Mind you, I've been with DirecTV for more than 15 years, and with AT&T wireless for almost that long, with stable online accounts for both entities. Never missed a payment. Now, although I have a zero AT&T balance and a DirecTV credit balance (not sure how that happened, but I certainly won't ask why), I have absolutely no idea when I'll be getting my monthly bill for either service. Nor do I have any idea when my DirecTV account will be functional again.

So, the lousy $10 monthly savings was definitely *not *worth the time, energy, frustration, and aggrevation I had to endure in order to fix the problems that unified billing caused.


----------



## CTJon (Feb 5, 2007)

I've been involved with the accounting/billing technical issues with mergers and aquisitions (not in the telecom industry) for years and none of this is easy or quick. In spite of things being in the works for a while - due to confidentiality and other similar issues a lot of the real work doesn't really happen until the deal is done. I'm surprised that AT&T has attempted to do this this soon. You are also dealing with employees and support centers who really don't understand each other's setup and systems. It is also not like each side had 1 simple product each - there are so many combinations etc. 
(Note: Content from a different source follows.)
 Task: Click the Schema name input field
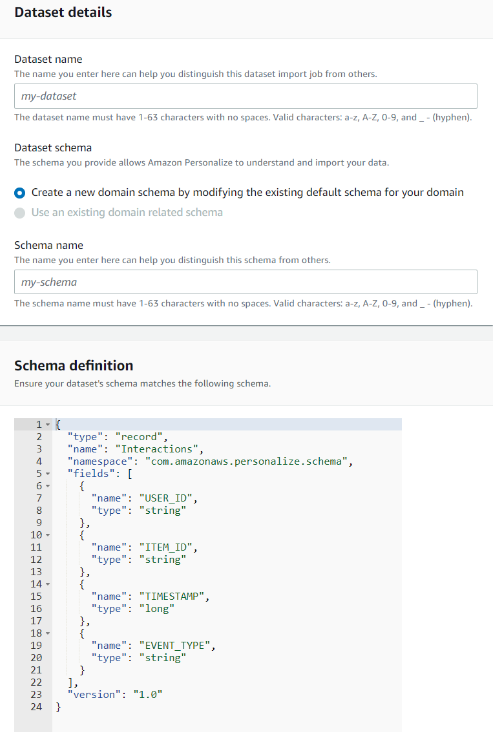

Personally, I wouldn't touch this combined product for at least a year. Not sure what benefit haveing 1 bill and 1 account really makes anyway. There are lots of better ways to save the $10 a month. 

Just my opinion.


----------



## RAD (Aug 5, 2002)

CTJon said:


> Personally, I wouldn't touch this combined product for at least a year. Not sure what benefit haveing 1 bill and 1 account really makes anyway. There are lots of better ways to save the $10 a month.
> 
> Just my opinion.


Well, based on the number of the world is ending posts that happen when they announce their annual $4 to $7 a month price increase I guess a lot of folks would want $10 per month savings.


----------



## kram (Sep 3, 2006)

Update: So yesterday I received an email from AT&T telling me that my bill was ready to view. But it's for the account I had prior to unifying/de-unifying, and has a different account number!!! Still no bill available for the new account. I absolutely dread the prospect of having to call them again, but I guess I have to. Heaven help me!


----------



## azentropy (Aug 22, 2006)

For anyone that has combined, after combining do they give you an option to set up AutoPay to something OTHER than a credit card?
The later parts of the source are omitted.